As speaker after speaker made plain integrated reporting helps companies demonstrate the authenticity and agility that investors want. Investors want to feel what is being communicated is authentic so that they can trust management and information included in the annual report. They want to see clear targets and if targets are not met or mistakes are made, then companies can admit them and change, explaining what they have done as a result. Investors want to see the agility that means that the business model can respond to change

Chairing the business network meeting, Veronica Poole, Deloitte’s UK National Head of Accounting and Corporate Reporting, likened the annual report to the facade of a building. The business itself is behind the façade. It is not enough to just tell a nicely connected story. That story needs to represent what happens in that building itself. And what needs to happen there is integrated thinking. That is what differentiates integrated reporting. In a truly integrated world integrated reporting is an output of integrated thinking and behaviour.

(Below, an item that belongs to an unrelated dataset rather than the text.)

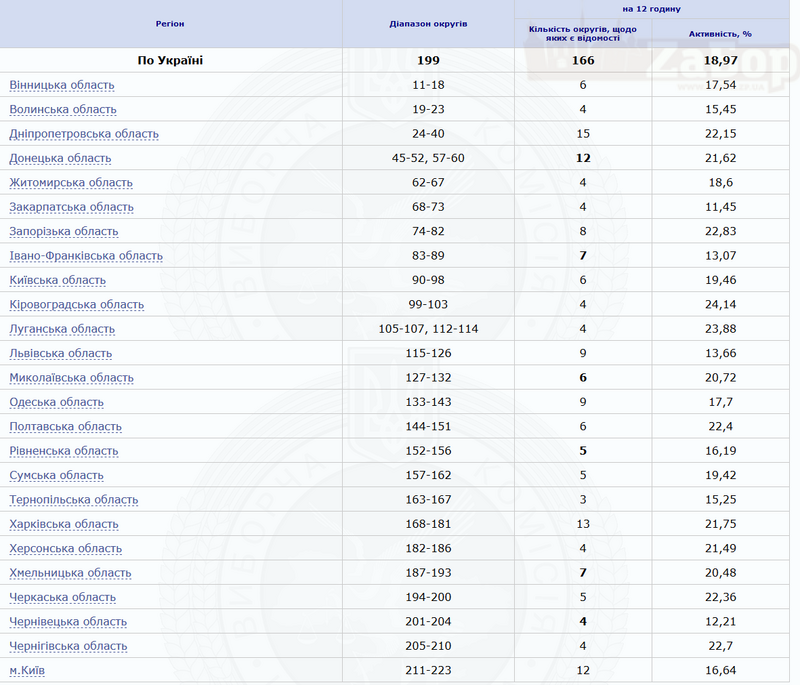
Task: Open the м.Київ link
Action: click(27, 670)
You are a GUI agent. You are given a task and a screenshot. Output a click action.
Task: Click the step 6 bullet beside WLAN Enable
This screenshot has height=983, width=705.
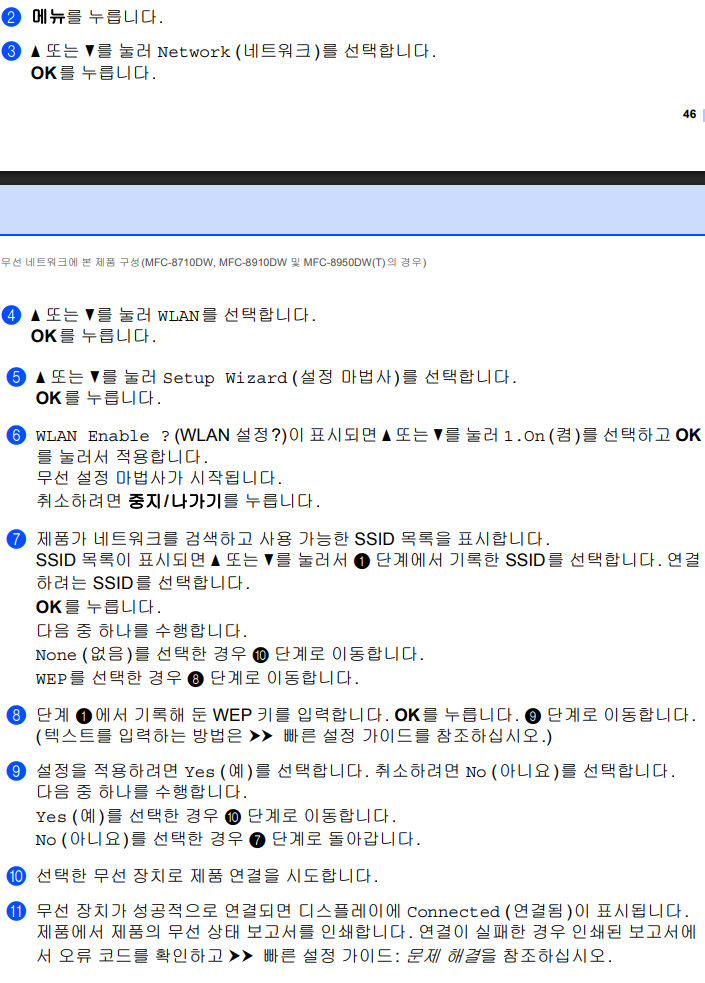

And this theme came across strongly from business participants. They talked about how the process of bringing people together from all the different parts and disciplines within a business and enabling them to challenge each other brought about a much greater internal understanding of the realities and possibilities which go into forming a corporate strategy. It allowed questions of how the business creates value to be debated and answered right across their particular business spectrum. And this created a forum in which mistakes could be admitted and change instituted. All this in turn was seen to benefit the organisation through thinking differently, thinking in a connected way: better information, better understanding, and greater coherence of strategy.

Participants talked of how conversations could flow through the organisations. Integrated reporting improved data for management and board decisions. But it worked right across an organisation. If the conversation created by integrated reporting moves from executives to the board and is then transferred into public statements it becomes a powerful tool to communicate. For example, there was better employee understanding of how they contribute to achieving the business strategy. But once again the benefits were not just communication.  There was huge value in having CFOs and CEOs looking at broader non-financial data. Bringing non-financial data and information onto the board’s agenda helps them understand how agile and sustainable their business is in the long-term.

It was later pointed out how important the chairman of the organisation was in this process. With CEOs and CFOs having a life expectancy in post of between three and four years the engagement of the chairman in active support of integrated reporting was seen as vital to the embedding of the process. It was back to the old mantra of tone from the top.

The question of assurance and the credibility of information created under integrated reporting was also raised. There was a natural desire for assurance but companies were holding back. Integrated reporting is still at a point in its development where no one wanted a hard and fast regulatory process to stifle development. The feeling was that for integrated reporting to be successful the process should be market-led, more innovation rather than standardisation.

Participants felt that many challenges remained. There was the question of materiality and how to address the clutter in financial statements, the current lack of rigour around the definition of non-financial KPIs, and the danger of inconsistency of definition year-on-year leading to data becoming meaningless and, of course, the nervousness around forward-looking information.

But overall the message was one of enthusiasm and momentum.